17.25 — Algún Starbucks en Manhattan
Durante un par de días, comí desordenado. No tuve atracones feroces y solo una vez me tentó un poco la idea de vomitar. Ni siquiera había comido algo anormal, pero sí más de lo que necesitaba. No tenía hambre, solo comí porque la comida estaba ahí y porque quería comer y quería hacerlo rápido. Pensé en vomitar, después pensé en el bajón de meterme los dedos, las contracciones musculares, las lágrimas que salen de la presión por mis ojos, mirar el fondo del inodoro, verme envuelta en un pasado que aun de a ratos me quema, el dolor en el alma, el desconocimiento, el vicio y el exceso… Decidí no hacer nada, me tiré en la cama un rato a mirar hacia afuera, me di cuenta de que el día estaba soleado y yo estaba un poco deprimida, entonces salí a caminar.
Me puse música nostálgica al palo y caminando, lloré. Lloré un montón, con pena, con bronca, con ganas, con ruido, lloré feliz porque estaba contenta de estar llorando y porque esta vez, en lugar de vomitarlo todo, lo lloré todo. Y al rato me causé gracia, porque no encontré más motivos para estar llorando y empecé a reírme y cambié la música.
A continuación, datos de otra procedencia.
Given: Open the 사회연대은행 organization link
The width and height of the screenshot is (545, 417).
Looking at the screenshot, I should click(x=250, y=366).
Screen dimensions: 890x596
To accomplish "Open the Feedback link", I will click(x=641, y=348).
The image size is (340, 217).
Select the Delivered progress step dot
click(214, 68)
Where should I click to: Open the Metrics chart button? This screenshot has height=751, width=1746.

Llegué a encontrarme con Micky y le conté todo sobre mis cambios de humor, y nos reímos también porque sabemos que pasan, y que son naturales y está buenísimo que la gente te vea llorar. Aunque acá, como en muchos lados, caes en ese anonimato de ciudad super poblada en donde a nadie le importa quién sos y qué te pasa, cada uno sumergido en su mar de existencia individual, incapaces de ver quiénes están flotando (o ahogándose) a su alrededor. Ese anonimato me da un respiro y me confunde a la vez, siento que no importa quién soy y que, al mismo tiempo, es de tremenda importancia que entienda quién soy en esta ciudad donde todo se hunde en un silencio ensordecedor.
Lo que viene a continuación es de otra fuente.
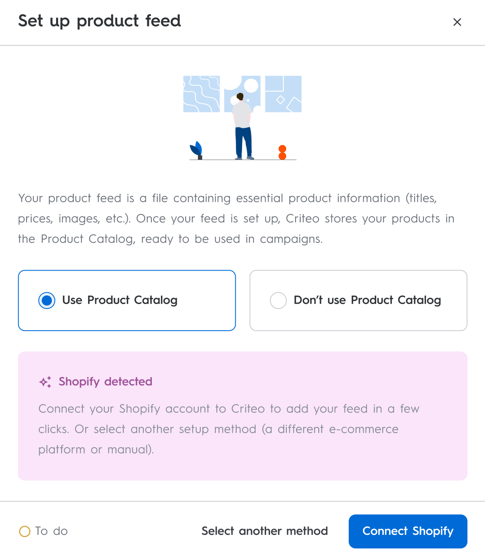This screenshot has width=485, height=559.
Task: Click the orange figure in the illustration
Action: [283, 152]
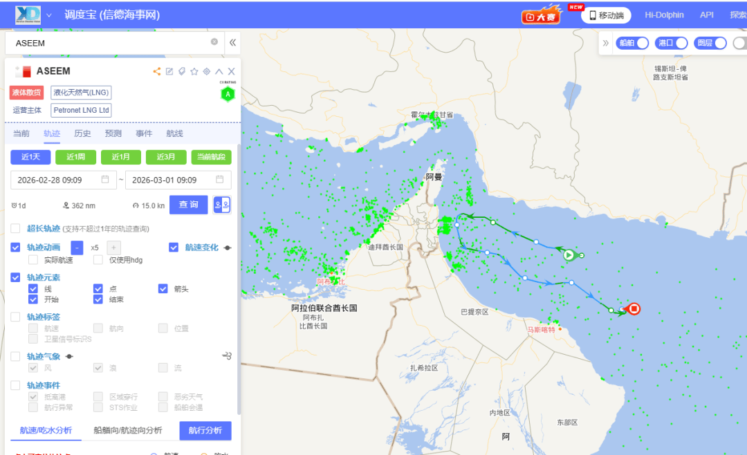
Task: Click the map track icon beside 查询
Action: (222, 205)
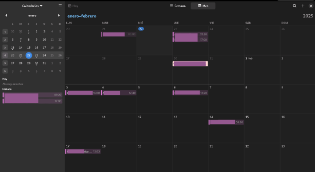Open the 12:40 event on February 4
Image resolution: width=315 pixels, height=172 pixels.
click(x=119, y=93)
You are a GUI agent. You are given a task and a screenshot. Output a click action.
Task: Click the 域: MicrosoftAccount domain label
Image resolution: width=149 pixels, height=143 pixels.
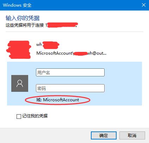tap(57, 100)
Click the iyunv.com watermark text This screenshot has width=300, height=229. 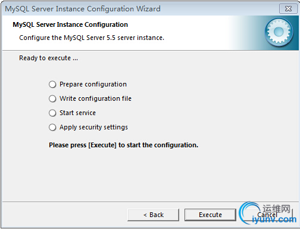click(274, 219)
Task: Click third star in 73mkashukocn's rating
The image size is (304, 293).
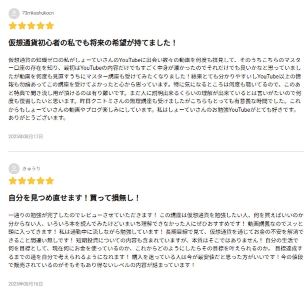Action: (31, 26)
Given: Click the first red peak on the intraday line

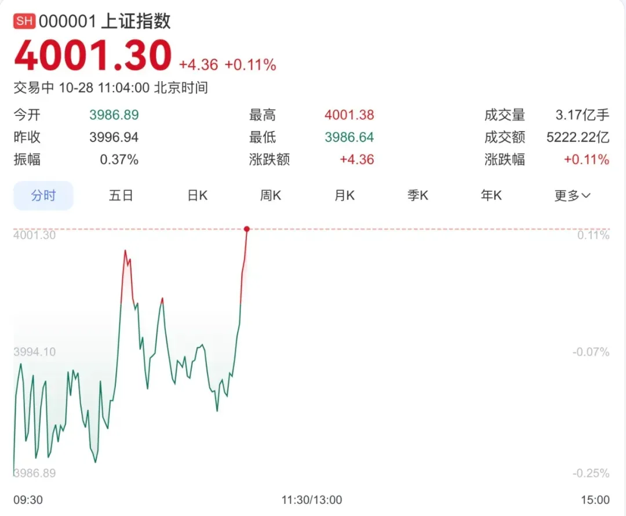Looking at the screenshot, I should tap(125, 251).
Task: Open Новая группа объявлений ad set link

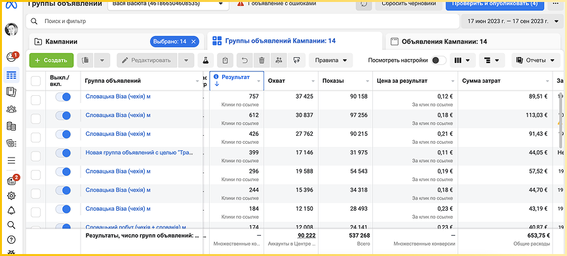Action: [x=138, y=152]
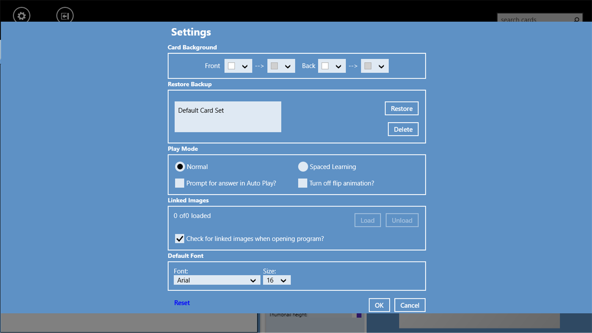
Task: Click the back arrow icon in the toolbar
Action: tap(64, 15)
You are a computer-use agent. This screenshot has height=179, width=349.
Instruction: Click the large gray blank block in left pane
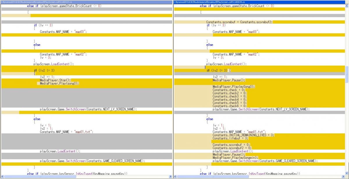click(87, 97)
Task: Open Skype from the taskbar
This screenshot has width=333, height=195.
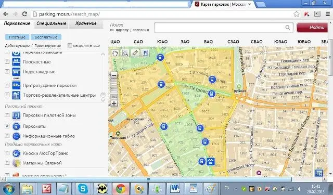Action: [83, 188]
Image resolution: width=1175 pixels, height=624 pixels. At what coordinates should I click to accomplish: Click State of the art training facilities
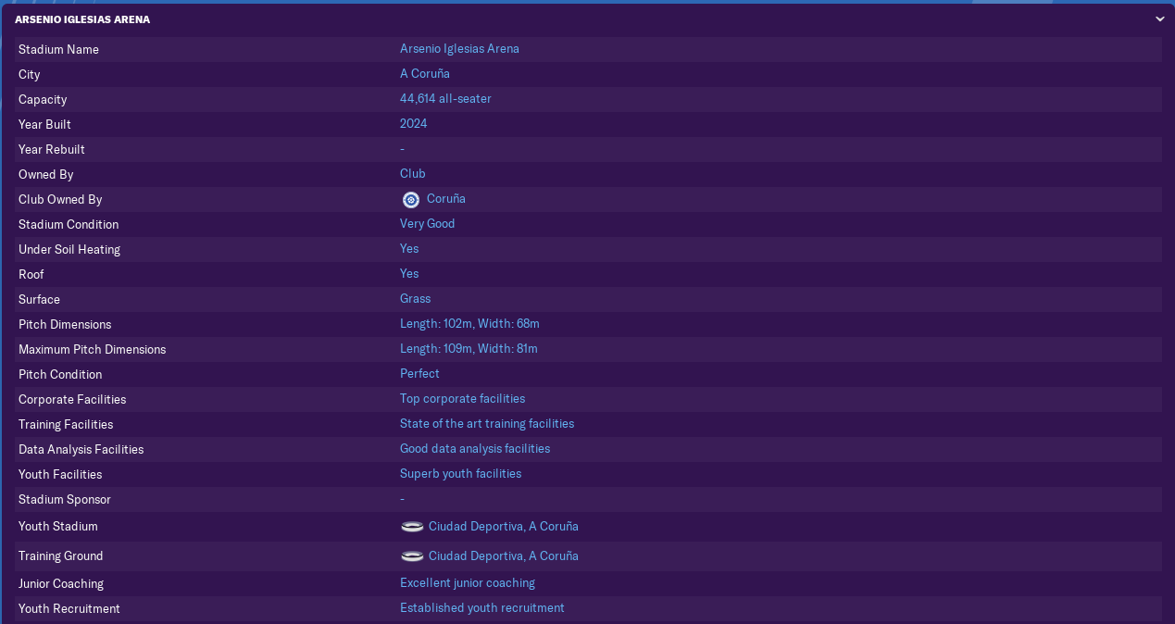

También entendí que está bien si a veces siento ganas de comer y vomitar. Es la forma en la cual lidié con la vida durante una década, huyendo de las emociones porque estaba demasiado vulnerable como para soportar sentirlas. A veces, caigo en la tentación de creer que sería más fácil si simplemente me entregase a las ganas de vomitarlo todo, comer todo lo que hay a mi paso sin disfrutar una sola miga, después meterme los dedos hasta arrancarme la voz y sentir, con el placer de una falsa sensación de control, el bolo de comida desafiando la gravedad y subiendo - convertido en una masa indistinguible de hidratos y andá a saber qué más, miedos, pedazos de mi identidad vapuleada, tiempo y la capacidad de sentir - hasta el agujero cloacal en el que supo convertirse mi boca degenerada por el uso reversible que durante tanto tiempo le he dado.
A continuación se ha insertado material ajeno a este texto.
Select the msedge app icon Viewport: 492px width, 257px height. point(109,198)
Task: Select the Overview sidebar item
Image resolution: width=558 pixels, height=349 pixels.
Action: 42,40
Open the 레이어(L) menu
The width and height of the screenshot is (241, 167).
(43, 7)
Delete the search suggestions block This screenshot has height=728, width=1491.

Después escribo ésto y con la precisión sensorial que solo mis dedos pueden darme, me doy cuenta de lo enfermo de mi pensamiento y elijo dejarlo atrás y salir a llorar a los gritos por las calles de una ciudad que no sabe que existo. Y así, con el dolor del pensamiento y la paz de saber que hoy tengo la capacidad de elegir distinto, paso otro día en el que no soy bulímica. Así vivo mi día a día, eligiendo - con mucho, muchísimo esfuerzo - estar mejor. Y lo estoy.